Frankie’s femaleness, youth, Jewishness, and political subversiveness marginalize her at Alabaster, which is a conservative patriarchal institution founded and funded by “Old Boys.” As she comes up against these barriers, she recognizes The Inflexibility of Unwritten Social Rules About Female Conduct.

“It feels good to be disobedient, don’t you think?”


(Chapter 28, Page 207)

For Alpha, minor infractions like walking in the grass on the quad “[feel] good” because the action feels rebellious, though the stakes of this rebellion are so low and it doesn’t threaten to upset any hierarchies. To Frankie, this action feels pointless because there is no goal except the small thrill of doing something one isn’t supposed to do. She wants to enact rebellions that have a point and change the social order. Because Alpha’s disobedience doesn’t threaten his privilege, he thinks it’s fun. Frankie’s disobedience, on the other hand, risks her limited social power, and so it feels less fun.
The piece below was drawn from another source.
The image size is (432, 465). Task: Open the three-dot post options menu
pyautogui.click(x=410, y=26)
“If everyone’s off the path […] then isn’t it an illusion? Like they all think they’re nocuous rebels, but really they just spent a lot on the same car all their neighbors spent a lot on?”


(Chapter 28, Page 208)

Frankie understands Alpha’s point that most people like to appear like nonconformists, but she realizes something he doesn’t: If everyone breaks the same rules, then there’s nothing particularly brave or rebellious about it. She suggests that most people are followers, not leaders, even when it comes to breaking the rules.

“Hey there, psychopath, Some of the dogs are asking me why I’m hassling the administration. A line of stuffed animals is one thing, but when you start messing with the choir teachers, you’re going to end up with enemies. I don’t want to take the flack for this.”


(Chapter 37, Page 265)

Alpha is uncomfortable with the growing criticism of and disruption caused by Frankie’s pranks. He was happy to take the credit for pranks that were amusing, but he is nervous that pranks that disrupt the running of the school will subject him and the Order to the administration’s ire. He knows that while most of the privileged students will be fine, Alpha’s own financial instability and reliance on scholarship make him vulnerable in a way they are not.
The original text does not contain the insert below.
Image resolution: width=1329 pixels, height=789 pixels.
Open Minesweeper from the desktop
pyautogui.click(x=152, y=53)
“She was explaining this whole prank to him, the prank he’d actually carried out, and instead of listening to her point, he was correcting her grammar. ‘You’re thinking too much,’ he had said. What? He didn’t want her to think? What was the point of doing any of these pranks if people weren’t going to think about them?”


(Chapter 40, Page 291)

Frankie is disappointed when Matthew and the other students fail to think about the purpose of the pranks she plans. To her, they are ways to thumb their noses at the school’s patriarchal values, to emphasize the gender disparity in the school’s administration, and call for changes that balance inequities on campus. To other students, however, they are just pranks, suggested by Matthew’s claim that Frankie is “thinking too much.”
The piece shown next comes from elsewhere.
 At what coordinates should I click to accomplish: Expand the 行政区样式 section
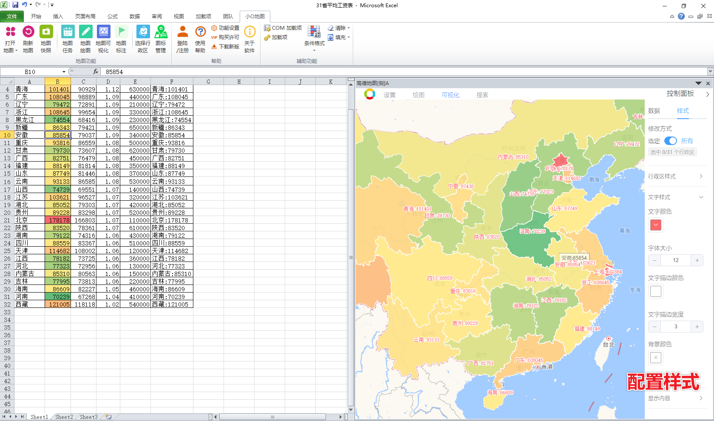pyautogui.click(x=676, y=176)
“I remember that you made Matthew and everyone—the whole school, even—think I was a genius. That I was the guy I’d like to be. The guy I’m not, really.”


(Chapter 45, Page 333)

Alpha’s admission that he took credit for the pranks because they helped to cement his privilege and reputation—which are somewhat tenuous—helps to explain why he admires and dislikes Frankie. Her control of the Bassets shows that there’s nothing objectively “male” about leadership, organization, or cleverness. Frankie’s actions threaten to shift the power dynamic that maintains what privilege Alpha does have, making her especially dangerous to him.

“Frankie Landau-Banks is an off-roader.”


(Chapter 46, Page 337)

Referring to the earlier conversation between Frankie and Alpha, the narrator declares that—unlike Alpha or the others who walk on the grass instead of the sidewalk—Frankie is a true off-roader. “Off-roading,” here, is a metaphor for thoughtfully and purposefully breaking rules for the sake of subverting the institutions that uphold various kinds of privilege.